(Element and text location data)
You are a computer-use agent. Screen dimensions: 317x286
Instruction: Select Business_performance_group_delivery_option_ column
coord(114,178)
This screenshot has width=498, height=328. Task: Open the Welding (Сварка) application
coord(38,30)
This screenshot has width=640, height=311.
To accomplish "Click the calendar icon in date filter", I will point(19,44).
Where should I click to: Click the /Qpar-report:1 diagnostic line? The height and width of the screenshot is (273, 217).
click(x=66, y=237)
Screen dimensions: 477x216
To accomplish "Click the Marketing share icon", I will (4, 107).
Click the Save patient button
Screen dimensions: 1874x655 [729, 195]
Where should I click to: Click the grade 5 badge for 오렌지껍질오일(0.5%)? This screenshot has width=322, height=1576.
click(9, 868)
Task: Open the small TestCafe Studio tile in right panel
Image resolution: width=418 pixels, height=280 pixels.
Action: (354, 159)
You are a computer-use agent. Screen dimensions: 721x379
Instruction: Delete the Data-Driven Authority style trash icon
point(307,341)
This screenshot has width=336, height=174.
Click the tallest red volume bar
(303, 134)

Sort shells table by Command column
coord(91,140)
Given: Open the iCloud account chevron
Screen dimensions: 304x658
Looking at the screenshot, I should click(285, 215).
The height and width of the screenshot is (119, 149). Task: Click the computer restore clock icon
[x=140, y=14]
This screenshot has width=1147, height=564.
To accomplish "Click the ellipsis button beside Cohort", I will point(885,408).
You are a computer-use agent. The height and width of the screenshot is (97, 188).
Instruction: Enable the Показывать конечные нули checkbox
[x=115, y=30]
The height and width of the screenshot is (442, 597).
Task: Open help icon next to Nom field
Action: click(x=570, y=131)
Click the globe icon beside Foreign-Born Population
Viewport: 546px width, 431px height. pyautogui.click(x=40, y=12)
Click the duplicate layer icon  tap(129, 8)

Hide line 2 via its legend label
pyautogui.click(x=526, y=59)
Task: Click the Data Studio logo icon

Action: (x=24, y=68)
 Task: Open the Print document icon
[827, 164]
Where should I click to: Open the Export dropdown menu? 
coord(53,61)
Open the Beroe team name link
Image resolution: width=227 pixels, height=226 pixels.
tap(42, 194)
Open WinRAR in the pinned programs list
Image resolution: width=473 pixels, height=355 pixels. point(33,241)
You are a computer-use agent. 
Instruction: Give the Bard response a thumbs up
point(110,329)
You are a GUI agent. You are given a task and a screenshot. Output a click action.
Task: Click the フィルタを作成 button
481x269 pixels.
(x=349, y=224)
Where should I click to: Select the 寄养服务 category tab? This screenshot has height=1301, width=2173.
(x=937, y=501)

(The request)
Select each line above that contains the word "Where" and copy those lines in full.

(Full solution)
Where should I click to: Click the /Qpar-report:1 diagnostic line? The height and width of the screenshot is (273, 217).
Where should I click to: Click the grade 5 badge for 오렌지껍질오일(0.5%)? This screenshot has width=322, height=1576.
Where should I click to: Open the Export dropdown menu? 
Where should I click to: Select the 寄养服务 category tab? This screenshot has height=1301, width=2173.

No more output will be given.